It’s looking like a tough road ahead for insurance brokerage giants Aon Plc and Willis Towers Watson (WTW), whose proposed business combination is slated to undergo extensive scrutiny by the European Commission.
Citing people familiar with the matter, Reuters reported that the antitrust regulators of the European Union will be conducting a full-scale probe into the mega merger. It was noted that a comprehensive investigation lasts approximately five months.
“For Aon, our path forward to increase innovation and support clients is clear,” said Aon chief executive Greg Case in July. “Our Aon United book plan provides a proven roadmap, and the combination with Willis Towers Watson will substantially accelerate progress.
“Together we’ll be better for our clients on day one, driven by the complementary nature of our core businesses across solution lines and geographies, and will be better in the future driven by a shared commitment to analytics and increased ability to unlock new sources of value for our clients.”

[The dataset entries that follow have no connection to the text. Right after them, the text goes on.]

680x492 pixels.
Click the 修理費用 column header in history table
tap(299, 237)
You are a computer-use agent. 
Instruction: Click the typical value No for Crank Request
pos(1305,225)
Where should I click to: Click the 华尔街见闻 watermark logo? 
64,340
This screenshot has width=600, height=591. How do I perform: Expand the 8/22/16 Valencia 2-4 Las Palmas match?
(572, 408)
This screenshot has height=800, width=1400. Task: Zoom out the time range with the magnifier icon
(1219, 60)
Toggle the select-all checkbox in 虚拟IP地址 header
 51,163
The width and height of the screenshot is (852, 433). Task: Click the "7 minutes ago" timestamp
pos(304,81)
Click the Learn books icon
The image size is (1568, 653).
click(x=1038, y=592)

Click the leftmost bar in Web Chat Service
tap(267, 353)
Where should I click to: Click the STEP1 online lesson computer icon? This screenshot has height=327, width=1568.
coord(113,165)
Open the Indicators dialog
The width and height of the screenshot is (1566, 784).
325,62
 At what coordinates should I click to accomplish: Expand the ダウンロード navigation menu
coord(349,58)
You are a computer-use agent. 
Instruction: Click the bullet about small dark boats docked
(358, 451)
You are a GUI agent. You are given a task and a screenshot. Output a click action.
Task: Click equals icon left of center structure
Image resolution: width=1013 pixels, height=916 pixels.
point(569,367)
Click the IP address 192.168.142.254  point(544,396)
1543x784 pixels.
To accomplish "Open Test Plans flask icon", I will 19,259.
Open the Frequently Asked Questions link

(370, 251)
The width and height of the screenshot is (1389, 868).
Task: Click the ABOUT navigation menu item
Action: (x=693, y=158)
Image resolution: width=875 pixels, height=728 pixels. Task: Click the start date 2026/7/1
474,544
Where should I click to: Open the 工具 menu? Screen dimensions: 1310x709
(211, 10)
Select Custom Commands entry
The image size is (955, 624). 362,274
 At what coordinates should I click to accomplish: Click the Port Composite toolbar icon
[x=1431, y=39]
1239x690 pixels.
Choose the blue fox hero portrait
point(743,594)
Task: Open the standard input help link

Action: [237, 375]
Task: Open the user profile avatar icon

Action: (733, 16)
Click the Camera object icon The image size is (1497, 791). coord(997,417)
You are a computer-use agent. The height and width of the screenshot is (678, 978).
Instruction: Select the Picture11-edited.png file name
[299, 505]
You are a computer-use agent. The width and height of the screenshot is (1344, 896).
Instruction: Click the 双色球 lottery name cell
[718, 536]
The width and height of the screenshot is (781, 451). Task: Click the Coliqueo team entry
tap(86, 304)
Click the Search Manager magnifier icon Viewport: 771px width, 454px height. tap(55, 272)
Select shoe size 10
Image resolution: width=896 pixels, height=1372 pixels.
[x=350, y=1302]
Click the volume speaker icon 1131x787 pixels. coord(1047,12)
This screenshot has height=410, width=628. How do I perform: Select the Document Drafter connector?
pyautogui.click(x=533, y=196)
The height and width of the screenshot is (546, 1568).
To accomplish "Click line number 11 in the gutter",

Unifying Irish-domiciled and UK-headquartered Aon and WTW will catapult the merged organization to the top of the broker pile – ahead of US-based Marsh & McLennan Companies (MMC), which is currently the biggest worldwide.
Last year, Jardine Lloyd Thompson Group Plc (JLT) had to sell its global aerospace practice to Arthur J. Gallagher & Co. (AJG) so MMC could get the all-clear for its takeover of JLT.
The sale to AJG was in response to competition concerns raised by the European Commission, which at the time said the MMC-JLT merger would result in a significantly concentrated market.